## What to work on
Exact copies of the line with "Given: Select the Syn legend label" and of all lines after it through the end of the entries are required, and no other lines.

## Records for this exercise
- - - - -

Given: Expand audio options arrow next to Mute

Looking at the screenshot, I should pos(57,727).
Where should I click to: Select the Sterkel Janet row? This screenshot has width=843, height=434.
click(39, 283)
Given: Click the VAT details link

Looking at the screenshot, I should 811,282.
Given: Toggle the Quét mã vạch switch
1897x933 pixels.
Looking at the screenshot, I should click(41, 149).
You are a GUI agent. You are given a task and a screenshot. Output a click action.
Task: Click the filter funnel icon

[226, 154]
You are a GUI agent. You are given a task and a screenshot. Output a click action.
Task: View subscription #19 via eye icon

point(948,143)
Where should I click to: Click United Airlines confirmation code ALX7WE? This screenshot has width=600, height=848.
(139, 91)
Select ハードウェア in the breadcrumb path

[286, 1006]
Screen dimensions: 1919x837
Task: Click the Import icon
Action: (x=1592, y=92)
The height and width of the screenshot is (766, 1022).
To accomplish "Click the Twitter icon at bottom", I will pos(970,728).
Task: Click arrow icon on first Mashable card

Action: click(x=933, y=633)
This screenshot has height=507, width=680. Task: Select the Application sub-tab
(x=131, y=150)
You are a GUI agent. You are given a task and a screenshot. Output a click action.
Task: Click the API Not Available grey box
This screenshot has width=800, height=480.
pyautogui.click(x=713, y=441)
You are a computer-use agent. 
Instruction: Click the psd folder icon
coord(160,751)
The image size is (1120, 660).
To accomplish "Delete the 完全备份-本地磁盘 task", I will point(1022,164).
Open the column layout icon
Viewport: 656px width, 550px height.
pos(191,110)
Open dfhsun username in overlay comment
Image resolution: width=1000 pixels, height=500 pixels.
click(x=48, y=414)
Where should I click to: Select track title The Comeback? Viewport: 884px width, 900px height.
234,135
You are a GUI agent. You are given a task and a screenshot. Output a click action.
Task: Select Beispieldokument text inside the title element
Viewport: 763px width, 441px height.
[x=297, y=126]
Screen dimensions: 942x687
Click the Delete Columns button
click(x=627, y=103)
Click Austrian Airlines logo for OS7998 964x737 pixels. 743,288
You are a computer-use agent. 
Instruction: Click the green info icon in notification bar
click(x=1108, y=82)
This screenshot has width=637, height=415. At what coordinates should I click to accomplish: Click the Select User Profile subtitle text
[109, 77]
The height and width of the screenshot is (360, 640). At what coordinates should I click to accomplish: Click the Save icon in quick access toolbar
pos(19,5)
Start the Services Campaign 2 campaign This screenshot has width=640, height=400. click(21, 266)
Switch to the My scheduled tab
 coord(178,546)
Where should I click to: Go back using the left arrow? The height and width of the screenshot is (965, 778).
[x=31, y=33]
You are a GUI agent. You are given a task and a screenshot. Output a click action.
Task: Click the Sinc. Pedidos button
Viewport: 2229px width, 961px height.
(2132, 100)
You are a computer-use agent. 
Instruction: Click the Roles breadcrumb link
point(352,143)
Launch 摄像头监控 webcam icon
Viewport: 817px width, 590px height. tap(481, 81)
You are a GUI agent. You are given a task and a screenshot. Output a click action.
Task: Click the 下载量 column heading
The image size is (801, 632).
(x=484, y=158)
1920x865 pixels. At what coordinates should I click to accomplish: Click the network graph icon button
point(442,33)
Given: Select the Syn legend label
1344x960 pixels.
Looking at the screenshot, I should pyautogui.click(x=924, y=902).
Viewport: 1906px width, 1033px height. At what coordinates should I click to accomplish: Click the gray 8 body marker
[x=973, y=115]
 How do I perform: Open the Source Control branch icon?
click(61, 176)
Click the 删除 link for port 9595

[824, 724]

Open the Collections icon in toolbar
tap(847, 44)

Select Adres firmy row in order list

- - - - -

## Response
Given: Select the Syn legend label
1344x960 pixels.
Looking at the screenshot, I should pyautogui.click(x=924, y=902).
Viewport: 1906px width, 1033px height. At what coordinates should I click to accomplish: Click the gray 8 body marker
[x=973, y=115]
 How do I perform: Open the Source Control branch icon?
click(61, 176)
Click the 删除 link for port 9595

[824, 724]

Open the Collections icon in toolbar
tap(847, 44)

Select Adres firmy row in order list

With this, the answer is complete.